LITTLE JACK RABBIT





PROFESSOR CROW’S LESSON

“I’m so glad Twinkle Tail got away,” said Little Jack Rabbit to himself, as the frightened gray squirrel squeezed in between the rocks. And then the little rabbit hopped away as fast as he could, and pretty soon he saw Professor Jim Crow with his little Black Book in his claw.

“Tell me, Professor Jim Crow,” said the little rabbit, “what is the name of the yellowish-brown animal that chases little gray squirrels around and around the trunks of trees?”

“How big was he?” asked the wise old bird, putting on his spectacles and turning over the leaves of his little Black Book.

“Larger than the farmer’s black cat,” answered the little rabbit.

“Did it look something like a fox?” asked the old crow.
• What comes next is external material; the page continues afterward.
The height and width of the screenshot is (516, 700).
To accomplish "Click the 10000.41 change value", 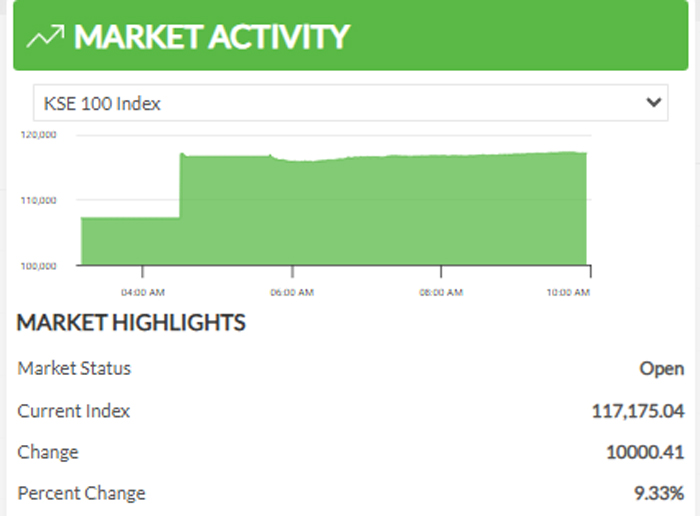I will 645,452.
“Yes, he did,” replied the little rabbit.

Professor Jim Crow smiled and turned to page 49. “Listen!” he said. “The Marten looks very much like a young fox about two months old. Its color is a yellowish-brown, a little darker than a yellow fox, with a number of long black hairs. It is a great climber, hunts squirrels and robs birds’ nests.”

Then the wise old crow closed his book and wiped his spectacles. “You have learned something today, little rabbit. Mother Nature’s School House will teach you lots of things,” and the old professor bird flew away.

 

“Well, I’m going to have a good time now,” thought the little rabbit to himself. “I’ve learned my daily lesson. I’ll call up Uncle John.” So off he hopped to the Hollow Stump Telephone Booth.

“What number do you want?” asked the telephone girl who was a little wood-mouse.

“One, two, three, Harefield,” answered the little rabbit, and in less than five hundred short seconds, he heard his Uncle’s voice over the wire.

“Goodness gracious meebus!” exclaimed Mr. John Hare, “I thought you’d forgotten all about your old uncle. Where are you?”

“I’m in the Hollow Stump Telephone Booth,” answered the little rabbit.

“I’ll come right over to the Old Bramble Patch,” said Uncle John, and the old gentleman hare dropped the receiver on his left hind toe he was so excited. You see, he hadn’t heard from his little bunny nephew for so long that he supposed he had enlisted in Uncle Sam’s Army or Aunt Columbia’s Navy! Well, anyway, as soon as the little rabbit had paid the little wood-mouse five carrot cents, he hopped home to tell his mother that Uncle John Hare was coming over to supper.